#### To do:
Output the line that contains "permalink (254, 747)" and every line after it to the end of the entries, with nothing added or left out.

Extracted records
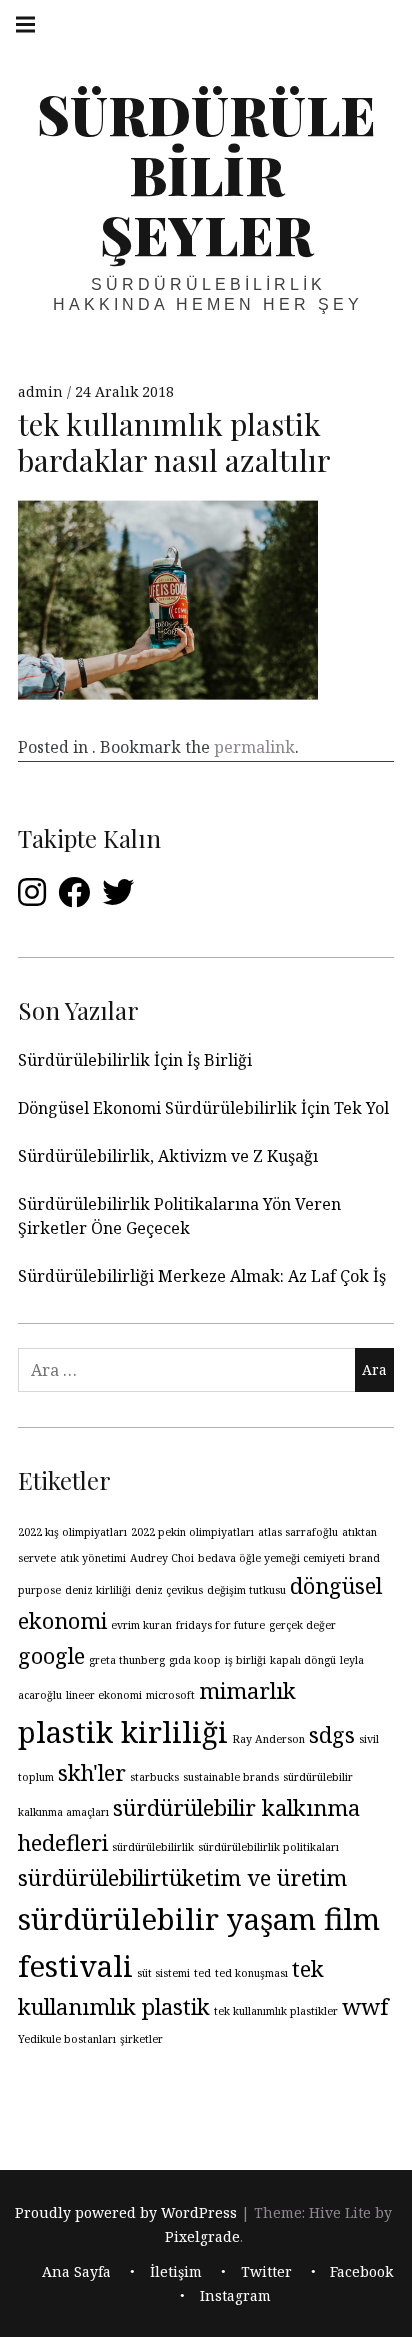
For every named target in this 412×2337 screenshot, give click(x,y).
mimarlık (247, 1690)
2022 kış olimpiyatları (72, 1532)
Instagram (235, 2295)
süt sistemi (163, 1973)
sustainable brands (231, 1777)
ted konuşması (251, 1973)
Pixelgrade (202, 2236)
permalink (254, 747)
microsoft (170, 1695)
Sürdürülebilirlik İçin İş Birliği (135, 1060)
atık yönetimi (93, 1558)
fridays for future (220, 1625)
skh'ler (92, 1772)
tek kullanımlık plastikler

#### Solution for this task:
permalink (254, 747)
microsoft (170, 1695)
Sürdürülebilirlik İçin İş Birliği (135, 1060)
atık yönetimi (93, 1558)
fridays for future (220, 1625)
skh'ler (92, 1772)
tek kullanımlık plastikler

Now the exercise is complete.